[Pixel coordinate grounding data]
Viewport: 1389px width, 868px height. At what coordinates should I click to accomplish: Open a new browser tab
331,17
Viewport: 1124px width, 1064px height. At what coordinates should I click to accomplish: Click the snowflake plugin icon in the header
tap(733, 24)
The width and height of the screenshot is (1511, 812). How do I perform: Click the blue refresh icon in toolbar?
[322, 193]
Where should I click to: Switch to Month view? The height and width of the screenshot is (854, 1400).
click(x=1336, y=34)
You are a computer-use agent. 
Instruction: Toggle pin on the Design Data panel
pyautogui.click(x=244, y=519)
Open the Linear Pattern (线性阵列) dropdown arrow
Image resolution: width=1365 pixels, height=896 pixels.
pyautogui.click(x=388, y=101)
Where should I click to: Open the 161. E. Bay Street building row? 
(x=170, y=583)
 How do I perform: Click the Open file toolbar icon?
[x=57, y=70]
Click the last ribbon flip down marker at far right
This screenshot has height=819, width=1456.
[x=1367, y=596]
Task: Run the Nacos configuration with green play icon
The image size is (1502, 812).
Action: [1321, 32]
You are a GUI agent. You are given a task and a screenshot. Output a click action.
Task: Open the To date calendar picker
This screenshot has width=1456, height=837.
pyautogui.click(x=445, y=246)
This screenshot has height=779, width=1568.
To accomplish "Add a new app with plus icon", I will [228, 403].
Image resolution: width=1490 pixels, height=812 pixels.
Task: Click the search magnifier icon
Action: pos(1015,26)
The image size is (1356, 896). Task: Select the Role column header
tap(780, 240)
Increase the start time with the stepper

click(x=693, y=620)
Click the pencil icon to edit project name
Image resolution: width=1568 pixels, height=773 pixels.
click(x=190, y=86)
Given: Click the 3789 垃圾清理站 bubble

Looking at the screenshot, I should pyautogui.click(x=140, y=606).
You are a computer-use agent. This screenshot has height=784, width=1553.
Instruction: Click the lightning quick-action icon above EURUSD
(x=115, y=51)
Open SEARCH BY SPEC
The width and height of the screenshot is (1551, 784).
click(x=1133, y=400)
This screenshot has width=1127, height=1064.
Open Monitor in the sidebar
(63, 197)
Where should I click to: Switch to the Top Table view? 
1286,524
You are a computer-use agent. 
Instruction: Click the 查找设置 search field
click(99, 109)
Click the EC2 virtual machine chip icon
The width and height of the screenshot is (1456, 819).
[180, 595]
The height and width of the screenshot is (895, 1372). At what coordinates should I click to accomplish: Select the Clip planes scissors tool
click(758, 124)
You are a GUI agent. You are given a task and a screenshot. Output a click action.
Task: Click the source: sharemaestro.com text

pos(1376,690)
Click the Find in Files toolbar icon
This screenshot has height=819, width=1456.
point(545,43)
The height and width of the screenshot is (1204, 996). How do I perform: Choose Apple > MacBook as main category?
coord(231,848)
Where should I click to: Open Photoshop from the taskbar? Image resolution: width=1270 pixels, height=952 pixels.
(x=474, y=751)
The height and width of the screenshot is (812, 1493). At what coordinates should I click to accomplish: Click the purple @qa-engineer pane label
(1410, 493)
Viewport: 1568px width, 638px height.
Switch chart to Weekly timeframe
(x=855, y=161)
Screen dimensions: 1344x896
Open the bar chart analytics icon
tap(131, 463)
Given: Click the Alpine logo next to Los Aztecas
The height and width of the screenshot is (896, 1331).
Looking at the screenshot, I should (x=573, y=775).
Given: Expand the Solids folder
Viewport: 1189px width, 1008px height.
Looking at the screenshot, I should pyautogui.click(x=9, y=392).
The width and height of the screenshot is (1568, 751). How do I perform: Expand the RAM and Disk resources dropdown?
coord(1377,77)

# Brief:
Your reply should contain every entry, repeated exactly.

# Task answer:
Viewport: 1389px width, 868px height. At what coordinates should I click to accomplish: Open a new browser tab
331,17
Viewport: 1124px width, 1064px height. At what coordinates should I click to accomplish: Click the snowflake plugin icon in the header
tap(733, 24)
The width and height of the screenshot is (1511, 812). How do I perform: Click the blue refresh icon in toolbar?
[322, 193]
Where should I click to: Switch to Month view? The height and width of the screenshot is (854, 1400).
click(x=1336, y=34)
You are a computer-use agent. 
Instruction: Toggle pin on the Design Data panel
pyautogui.click(x=244, y=519)
Open the Linear Pattern (线性阵列) dropdown arrow
Image resolution: width=1365 pixels, height=896 pixels.
pyautogui.click(x=388, y=101)
Where should I click to: Open the 161. E. Bay Street building row? 
(x=170, y=583)
 How do I perform: Click the Open file toolbar icon?
[x=57, y=70]
Click the last ribbon flip down marker at far right
This screenshot has height=819, width=1456.
[x=1367, y=596]
Task: Run the Nacos configuration with green play icon
The image size is (1502, 812).
Action: [1321, 32]
You are a GUI agent. You are given a task and a screenshot. Output a click action.
Task: Open the To date calendar picker
This screenshot has width=1456, height=837.
pyautogui.click(x=445, y=246)
This screenshot has height=779, width=1568.
To accomplish "Add a new app with plus icon", I will [228, 403].
Image resolution: width=1490 pixels, height=812 pixels.
Task: Click the search magnifier icon
Action: pos(1015,26)
The image size is (1356, 896). Task: Select the Role column header
tap(780, 240)
Increase the start time with the stepper

click(x=693, y=620)
Click the pencil icon to edit project name
Image resolution: width=1568 pixels, height=773 pixels.
click(x=190, y=86)
Given: Click the 3789 垃圾清理站 bubble

Looking at the screenshot, I should pyautogui.click(x=140, y=606).
You are a computer-use agent. This screenshot has height=784, width=1553.
Instruction: Click the lightning quick-action icon above EURUSD
(x=115, y=51)
Open SEARCH BY SPEC
The width and height of the screenshot is (1551, 784).
click(x=1133, y=400)
This screenshot has width=1127, height=1064.
Open Monitor in the sidebar
(63, 197)
Where should I click to: Switch to the Top Table view? 
1286,524
You are a computer-use agent. 
Instruction: Click the 查找设置 search field
click(99, 109)
Click the EC2 virtual machine chip icon
The width and height of the screenshot is (1456, 819).
[180, 595]
The height and width of the screenshot is (895, 1372). At what coordinates should I click to accomplish: Select the Clip planes scissors tool
click(758, 124)
You are a GUI agent. You are given a task and a screenshot. Output a click action.
Task: Click the source: sharemaestro.com text

pos(1376,690)
Click the Find in Files toolbar icon
This screenshot has height=819, width=1456.
point(545,43)
The height and width of the screenshot is (1204, 996). How do I perform: Choose Apple > MacBook as main category?
coord(231,848)
Where should I click to: Open Photoshop from the taskbar? Image resolution: width=1270 pixels, height=952 pixels.
(x=474, y=751)
The height and width of the screenshot is (812, 1493). At what coordinates should I click to accomplish: Click the purple @qa-engineer pane label
(1410, 493)
Viewport: 1568px width, 638px height.
Switch chart to Weekly timeframe
(x=855, y=161)
Screen dimensions: 1344x896
Open the bar chart analytics icon
tap(131, 463)
Given: Click the Alpine logo next to Los Aztecas
The height and width of the screenshot is (896, 1331).
Looking at the screenshot, I should (x=573, y=775).
Given: Expand the Solids folder
Viewport: 1189px width, 1008px height.
Looking at the screenshot, I should pyautogui.click(x=9, y=392).
The width and height of the screenshot is (1568, 751). How do I perform: Expand the RAM and Disk resources dropdown?
coord(1377,77)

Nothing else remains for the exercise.